┌─ EXCERPT PROVIDED
As you might have noticed, I’ve started a new “Stem Cell Botched” series, the goal of which is to educate patients and physicians about the difference between high-quality, regenerative interventional orthopedics and just bad care with stem cells. So today let’s look at a patient who was diagnosed with hip avascular necrosis (AVN), or osteonecrosis, and how this patient had care that was below the standard of care using fat stem cells. First, let me define hip AVN.
What Is AVN?
AVN/osteonecrosis occurs when the blood supply to the bone is interrupted or obstructed causing the bone to die. Well, at least that’s the old conception. We now know that in many cases, the bone dies off because the stem cells in the bone that normally keep it healthy die off, become sick, or are too few in number to keep up with normal wear and tear.
Today I’m going to focus on AVN of the hip, but it can also occur in other areas, such as the knee, shoulder, and so on. It is a terrible disease that typically presents as hip pain at an early age and comes on quite suddenly. From there, the femoral head (the ball part of the ball-and-socket hip joint) dies quickly with bone collapse typically occurring within a few months to a year.
└─
- [TASK REQUIREMENTS] Continue the text about hip avascular necrosis from the point where it stops. The items that follow have nothing to do with the text on hip avascular necrosis.
┌─ INFORMATION SUPPLIED
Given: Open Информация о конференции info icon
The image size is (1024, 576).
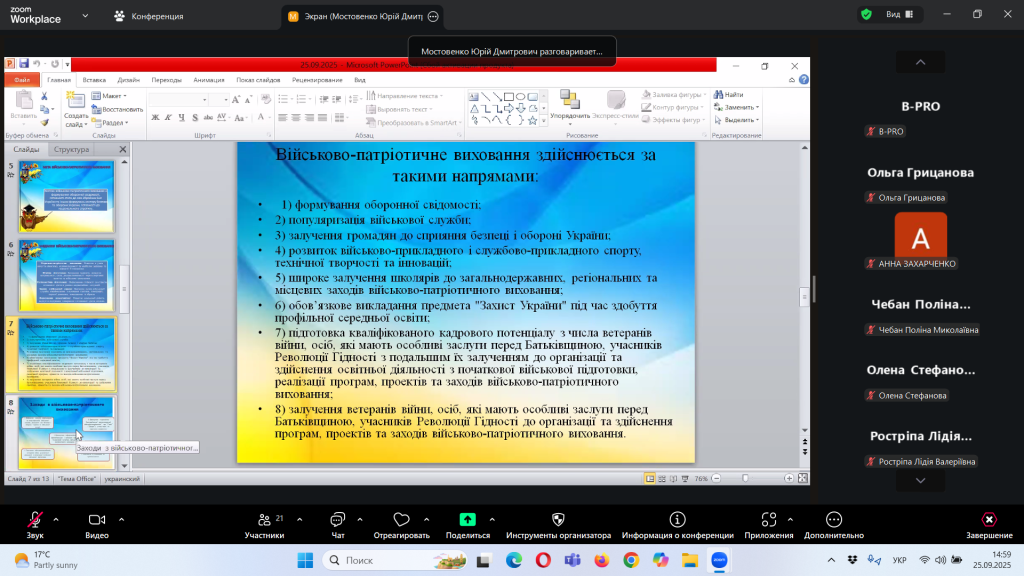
└─
┌─ INFORMATION SUPPLIED
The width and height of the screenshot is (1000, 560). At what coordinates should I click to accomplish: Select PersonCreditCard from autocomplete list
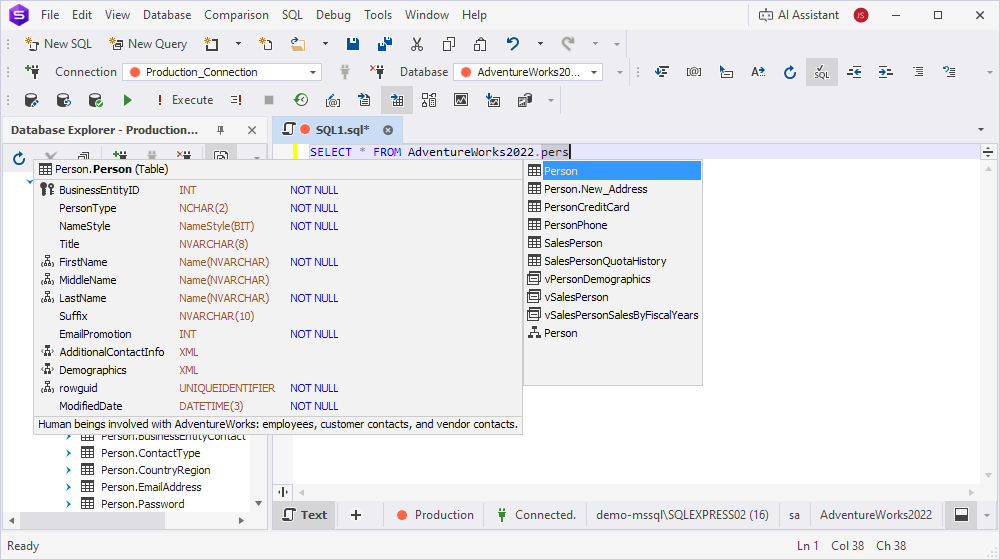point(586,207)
└─
┌─ INFORMATION SUPPLIED
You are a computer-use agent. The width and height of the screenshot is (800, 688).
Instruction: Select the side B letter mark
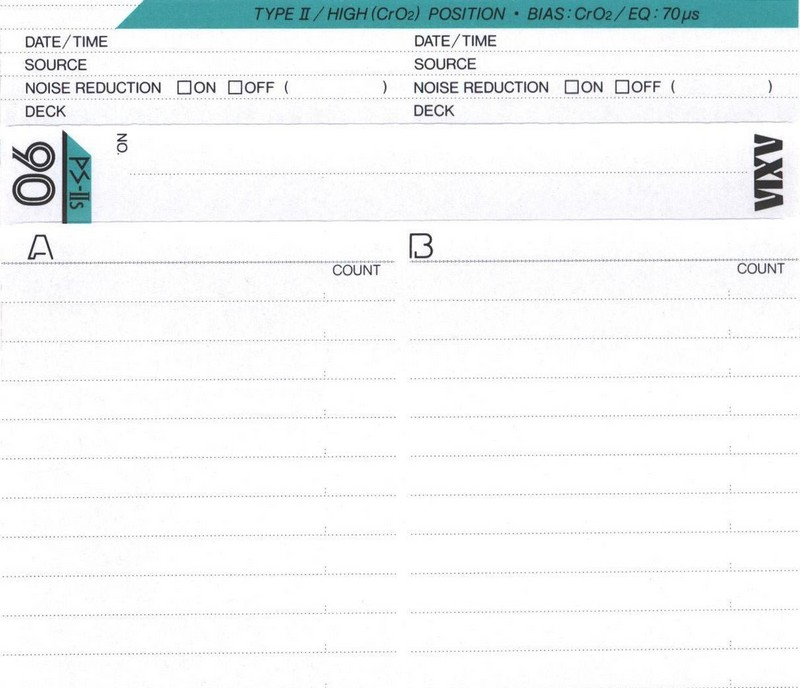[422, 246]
└─
- [THE ANSWER]
The traditional approach to AVN is commonly a surgery, such as a core decompression or hip replacement. With core decompression, a tunnel is drilled into the bone with the intention of “decompressing” the “high-pressure” area, which the surgeon may believe is causing the AVN. More recent research, as stated above, disputes the notion of how this surgery works, instead now focusing on bringing some local healthy stem cells to the area to properly maintain and heal the bone. Obviously, if there is nothing to “decompress,” an injection of stem cells will work just as well as a surgery. Hip replacement, of course, is a highly invasive surgery that involves replacing the hip joint with an artificial joint, and it is associated with many complications.
In 2016, I shared another trend I’d been encountering: fat stem cell treatments for hip AVN offered as either an infusion or as a blind injection (meaning without imaging guidance) into the hip joint. This leads us to the patient case I want to share with you today.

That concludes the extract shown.